Two guards brings the brunette forward, and the executioner asks if she has any last requests. She says no, and the executioner shouts, “Ready… Aim…” Suddenly the brunette yells, “Earthquake!” Everyone is startled and looks around. She manages to escape.

The angry guards then bring the redhead forward, and the executioner asks if she has any last requests. She says no, and the executioner shouts, “Ready… Aim…” The redhead then screams, “Tornado!” Yet again, everyone is startled and looks around. She too escapes execution.

By this point, the blonde had figured out what the others did and knew exactly what she needed to do. The guards bring her forward, and the executioner asks if she has any last requests. She also says no, and the executioner shouts, “Ready… Aim…”

The blonde shouts, “Fire!”

Three chicks were stranded on an deserted island - a brunette, redhead, and a blonde. The brunette looked over the water to the mainland and estimated about 20 miles to shore. So she announced, “I’m going to try to swim to shore.” She swam out five miles and got really tired, by the time she made it ten miles she was too tired to go on, and she drowned.

The second chick, a redhead, said to herself, “I wonder if she made it. I guess it’s better to try to get to the mainland than to stay here and starve to death.” So she attempts to swim out. The redhead had a lot more endurance than the brunette, as she swam out 10 miles before she even got tired. After 15 miles, she was too tired to go on, and she drowned.

The blonde thought to herself, “I wonder if they made it! I think I’d better try to make it, too.” So she swam out 5 miles, ten miles, 15 miles, nineteen miles from the island. The shore was just in sight, but she said, “I’m too tired to go on!” So she swam back.

A blonde walks into the police department looking for a job. The captain says they can’t just turn her away, and orders the desk officer to ask her a few questions as if doing an interview. To just ‘play along’ and humor her.

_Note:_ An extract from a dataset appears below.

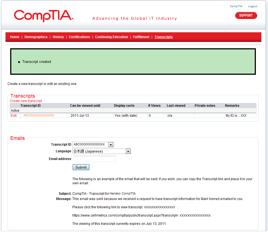Click the 'Can be viewed until' column header
The height and width of the screenshot is (232, 268).
click(85, 106)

Not having any idea what to ask her to disqualify her application, the officer asks, “What’s 2+2?” “Ummm… 4!” the blonde says. Dang, the officer thinks, so tries a harder one: “What’s the square root of 100?” “Ummm… 10!” the blonde says.
“Good!” the officer says, deciding to switch from math to history. “OK, who killed Abraham Lincoln?” “Ummm… I don’t know,” she admits. “Well, you can go home and think about it,” he says, “and come back later and tell me what you’ve figured out.” He figures that’s the last he’ll see of her.

The blonde goes home and calls up one of her friends, who asks her if she got the job. “Not only did I get the job,” the blonde says, “but I’ve already been assigned to a murder case!”